Collection tags considered problematic (was: "mis" update review request)

John Cowan cowan at ccil.org
Sat Apr 14 00:25:59 CEST 2007


Randy Presuhn scripsit:

> The thing that bothers me about the comment "A collection of languages
> which don't belong to any other collection" is that it isn't compatible
> with the possibility that one or more of those languages might
> eventually be included in another (possibly new) collection.  If that
> langauage were left in the mis collection as well, the comment would
> be incorrect.  If the language were removed from the mis collection,
> stability goes out the window.  Either way, changing the comment
> wouldn't help the situation.

That's true, but it's also true of all other collection subtags.  "Mis"
is a particularly bad case, but it's not hard to devise other problematic
situations; I've changed the Subject: line accordingly.

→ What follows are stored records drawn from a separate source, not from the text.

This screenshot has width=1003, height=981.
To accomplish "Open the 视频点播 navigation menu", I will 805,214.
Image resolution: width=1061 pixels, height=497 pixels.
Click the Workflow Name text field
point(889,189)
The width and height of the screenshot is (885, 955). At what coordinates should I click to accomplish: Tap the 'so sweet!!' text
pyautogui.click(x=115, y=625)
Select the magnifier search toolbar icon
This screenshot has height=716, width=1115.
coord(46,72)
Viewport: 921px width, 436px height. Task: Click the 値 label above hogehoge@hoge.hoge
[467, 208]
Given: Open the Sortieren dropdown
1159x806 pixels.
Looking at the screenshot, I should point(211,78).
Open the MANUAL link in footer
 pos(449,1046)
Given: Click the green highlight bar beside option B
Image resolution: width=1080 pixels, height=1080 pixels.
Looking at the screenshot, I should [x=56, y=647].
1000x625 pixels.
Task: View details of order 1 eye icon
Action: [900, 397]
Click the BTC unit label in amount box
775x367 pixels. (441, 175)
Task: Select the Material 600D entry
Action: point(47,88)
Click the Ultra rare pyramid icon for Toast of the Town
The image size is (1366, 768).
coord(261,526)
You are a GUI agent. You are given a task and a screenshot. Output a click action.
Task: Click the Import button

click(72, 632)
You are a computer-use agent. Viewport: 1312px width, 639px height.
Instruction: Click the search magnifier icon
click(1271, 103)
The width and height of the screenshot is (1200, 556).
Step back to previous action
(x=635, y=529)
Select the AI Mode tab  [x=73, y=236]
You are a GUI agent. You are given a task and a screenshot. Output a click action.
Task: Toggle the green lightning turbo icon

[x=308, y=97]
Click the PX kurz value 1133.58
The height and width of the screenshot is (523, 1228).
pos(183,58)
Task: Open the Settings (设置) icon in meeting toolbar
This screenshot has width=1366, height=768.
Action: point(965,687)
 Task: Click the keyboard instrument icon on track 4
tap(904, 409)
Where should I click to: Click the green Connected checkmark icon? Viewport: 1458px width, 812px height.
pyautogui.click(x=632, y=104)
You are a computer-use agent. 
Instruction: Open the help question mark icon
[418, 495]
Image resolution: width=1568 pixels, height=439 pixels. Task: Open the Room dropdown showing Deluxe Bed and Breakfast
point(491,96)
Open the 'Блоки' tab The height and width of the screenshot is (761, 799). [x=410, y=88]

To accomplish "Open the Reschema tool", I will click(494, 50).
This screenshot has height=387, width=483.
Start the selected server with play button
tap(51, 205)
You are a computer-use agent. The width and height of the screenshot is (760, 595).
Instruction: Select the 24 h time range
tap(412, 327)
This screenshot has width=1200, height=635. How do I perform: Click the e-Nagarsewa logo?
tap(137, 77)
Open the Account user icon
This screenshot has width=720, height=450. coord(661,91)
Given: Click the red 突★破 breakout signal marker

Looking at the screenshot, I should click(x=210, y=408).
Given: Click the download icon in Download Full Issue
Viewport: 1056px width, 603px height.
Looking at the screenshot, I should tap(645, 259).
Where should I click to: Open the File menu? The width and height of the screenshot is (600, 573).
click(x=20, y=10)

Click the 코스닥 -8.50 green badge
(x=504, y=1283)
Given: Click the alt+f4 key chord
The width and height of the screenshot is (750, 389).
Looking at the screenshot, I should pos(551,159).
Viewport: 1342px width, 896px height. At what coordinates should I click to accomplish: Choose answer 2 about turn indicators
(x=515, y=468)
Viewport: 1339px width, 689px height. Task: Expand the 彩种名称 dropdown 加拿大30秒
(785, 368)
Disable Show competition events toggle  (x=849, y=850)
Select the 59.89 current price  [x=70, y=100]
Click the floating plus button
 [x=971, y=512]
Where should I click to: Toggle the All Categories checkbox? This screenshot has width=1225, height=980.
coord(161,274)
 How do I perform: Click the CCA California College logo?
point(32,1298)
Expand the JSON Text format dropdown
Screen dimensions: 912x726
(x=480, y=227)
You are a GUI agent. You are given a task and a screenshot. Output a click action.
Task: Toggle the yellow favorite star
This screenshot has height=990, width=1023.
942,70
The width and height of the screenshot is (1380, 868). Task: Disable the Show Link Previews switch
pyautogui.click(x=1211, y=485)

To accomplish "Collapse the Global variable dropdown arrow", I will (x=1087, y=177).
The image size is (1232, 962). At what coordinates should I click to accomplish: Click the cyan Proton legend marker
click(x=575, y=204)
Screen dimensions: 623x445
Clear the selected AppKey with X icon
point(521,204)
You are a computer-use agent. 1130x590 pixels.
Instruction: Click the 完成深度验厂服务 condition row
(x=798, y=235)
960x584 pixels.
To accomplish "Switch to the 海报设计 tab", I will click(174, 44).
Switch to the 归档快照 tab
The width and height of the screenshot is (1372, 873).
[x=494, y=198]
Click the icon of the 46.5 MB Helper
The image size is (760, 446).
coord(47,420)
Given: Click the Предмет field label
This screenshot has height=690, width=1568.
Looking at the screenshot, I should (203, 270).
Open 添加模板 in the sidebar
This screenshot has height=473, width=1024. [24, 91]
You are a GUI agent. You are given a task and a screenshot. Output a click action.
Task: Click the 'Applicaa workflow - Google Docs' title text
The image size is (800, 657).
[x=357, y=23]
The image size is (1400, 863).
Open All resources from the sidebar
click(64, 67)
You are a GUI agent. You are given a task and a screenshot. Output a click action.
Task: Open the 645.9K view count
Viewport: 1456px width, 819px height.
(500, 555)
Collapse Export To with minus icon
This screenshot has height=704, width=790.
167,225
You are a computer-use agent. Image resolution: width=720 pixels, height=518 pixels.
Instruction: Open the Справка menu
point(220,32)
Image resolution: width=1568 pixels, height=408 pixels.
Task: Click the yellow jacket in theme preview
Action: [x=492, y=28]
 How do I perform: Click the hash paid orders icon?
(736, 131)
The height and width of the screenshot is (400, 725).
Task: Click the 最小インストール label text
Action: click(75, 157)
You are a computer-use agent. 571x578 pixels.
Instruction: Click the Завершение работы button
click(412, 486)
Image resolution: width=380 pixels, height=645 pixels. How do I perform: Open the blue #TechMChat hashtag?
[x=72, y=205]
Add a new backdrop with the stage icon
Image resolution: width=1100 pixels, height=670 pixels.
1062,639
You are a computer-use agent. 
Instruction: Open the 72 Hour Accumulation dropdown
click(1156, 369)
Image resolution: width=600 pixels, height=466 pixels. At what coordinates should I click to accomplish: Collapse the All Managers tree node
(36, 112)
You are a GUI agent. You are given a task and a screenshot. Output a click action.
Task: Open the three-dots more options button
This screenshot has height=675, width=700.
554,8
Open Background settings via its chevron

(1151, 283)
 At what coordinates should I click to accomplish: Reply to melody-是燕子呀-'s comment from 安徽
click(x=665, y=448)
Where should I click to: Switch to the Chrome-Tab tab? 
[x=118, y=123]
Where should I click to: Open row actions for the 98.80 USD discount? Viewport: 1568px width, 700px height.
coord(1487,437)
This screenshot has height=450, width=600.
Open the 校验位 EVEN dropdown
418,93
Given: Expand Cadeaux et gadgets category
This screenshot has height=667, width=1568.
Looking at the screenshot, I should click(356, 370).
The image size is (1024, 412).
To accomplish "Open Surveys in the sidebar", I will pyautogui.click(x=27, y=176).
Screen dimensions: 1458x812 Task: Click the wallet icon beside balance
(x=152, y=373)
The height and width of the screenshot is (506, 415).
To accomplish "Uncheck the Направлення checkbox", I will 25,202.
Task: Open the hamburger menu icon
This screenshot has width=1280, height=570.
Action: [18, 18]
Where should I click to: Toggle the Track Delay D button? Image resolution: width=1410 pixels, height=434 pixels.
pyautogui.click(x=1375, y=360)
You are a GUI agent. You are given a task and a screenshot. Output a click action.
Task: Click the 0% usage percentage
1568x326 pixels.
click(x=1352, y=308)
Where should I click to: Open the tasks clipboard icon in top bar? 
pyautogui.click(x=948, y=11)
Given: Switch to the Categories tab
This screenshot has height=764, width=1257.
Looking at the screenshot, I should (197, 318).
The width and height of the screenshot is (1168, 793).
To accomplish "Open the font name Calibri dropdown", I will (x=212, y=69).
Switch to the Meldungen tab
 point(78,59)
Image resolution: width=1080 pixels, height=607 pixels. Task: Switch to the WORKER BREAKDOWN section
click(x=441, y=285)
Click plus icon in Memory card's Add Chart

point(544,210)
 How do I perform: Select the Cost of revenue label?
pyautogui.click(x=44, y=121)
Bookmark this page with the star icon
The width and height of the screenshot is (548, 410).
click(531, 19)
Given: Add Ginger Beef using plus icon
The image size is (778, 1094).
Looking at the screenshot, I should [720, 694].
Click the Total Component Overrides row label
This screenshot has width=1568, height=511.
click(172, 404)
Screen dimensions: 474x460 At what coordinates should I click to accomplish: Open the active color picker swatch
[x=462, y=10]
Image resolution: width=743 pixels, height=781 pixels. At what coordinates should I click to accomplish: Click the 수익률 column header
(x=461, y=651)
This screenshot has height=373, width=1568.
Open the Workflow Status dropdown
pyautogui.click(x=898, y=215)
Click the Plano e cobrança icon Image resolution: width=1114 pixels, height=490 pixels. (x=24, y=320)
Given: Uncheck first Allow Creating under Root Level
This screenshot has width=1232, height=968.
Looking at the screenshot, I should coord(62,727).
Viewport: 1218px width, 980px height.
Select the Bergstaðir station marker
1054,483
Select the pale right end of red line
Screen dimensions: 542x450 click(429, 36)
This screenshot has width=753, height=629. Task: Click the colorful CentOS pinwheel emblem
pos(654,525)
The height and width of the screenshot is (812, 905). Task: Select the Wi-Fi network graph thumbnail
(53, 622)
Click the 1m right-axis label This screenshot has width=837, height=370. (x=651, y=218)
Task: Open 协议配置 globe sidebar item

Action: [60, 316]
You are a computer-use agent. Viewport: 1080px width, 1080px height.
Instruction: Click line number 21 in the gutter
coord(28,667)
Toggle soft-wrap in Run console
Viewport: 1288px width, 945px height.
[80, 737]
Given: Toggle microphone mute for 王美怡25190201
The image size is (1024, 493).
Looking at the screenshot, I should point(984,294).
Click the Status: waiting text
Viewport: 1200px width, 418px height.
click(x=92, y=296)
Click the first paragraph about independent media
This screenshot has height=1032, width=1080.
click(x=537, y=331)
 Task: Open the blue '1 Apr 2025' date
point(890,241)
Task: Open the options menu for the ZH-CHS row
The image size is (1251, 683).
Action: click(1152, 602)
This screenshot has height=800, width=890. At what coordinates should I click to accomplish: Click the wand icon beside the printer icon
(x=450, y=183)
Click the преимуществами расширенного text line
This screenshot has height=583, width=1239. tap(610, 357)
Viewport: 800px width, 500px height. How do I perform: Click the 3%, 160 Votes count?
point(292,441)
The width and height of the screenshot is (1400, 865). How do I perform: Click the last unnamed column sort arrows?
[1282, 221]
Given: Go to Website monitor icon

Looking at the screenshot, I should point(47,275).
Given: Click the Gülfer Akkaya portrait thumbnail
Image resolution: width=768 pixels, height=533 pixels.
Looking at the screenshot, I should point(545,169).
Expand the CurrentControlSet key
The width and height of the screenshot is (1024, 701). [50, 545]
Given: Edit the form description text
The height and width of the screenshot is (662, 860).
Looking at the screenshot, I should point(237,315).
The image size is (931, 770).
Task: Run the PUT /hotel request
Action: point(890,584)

For example, today Slobbovian (hypothetical) might be considered a Slavic
language with a heavy Germanic substrate, but tomorrow Thingummy might
be able to show conclusively that it was really a Germanic language
with a heavy Slavic superstrate.  That would invalidate the old "sla"
tag for the Slobbovian Declaration of Independence in favor of a "ger"
one, but since collections are not and cannot in practice be defined by
enumeration, such things can't be avoided.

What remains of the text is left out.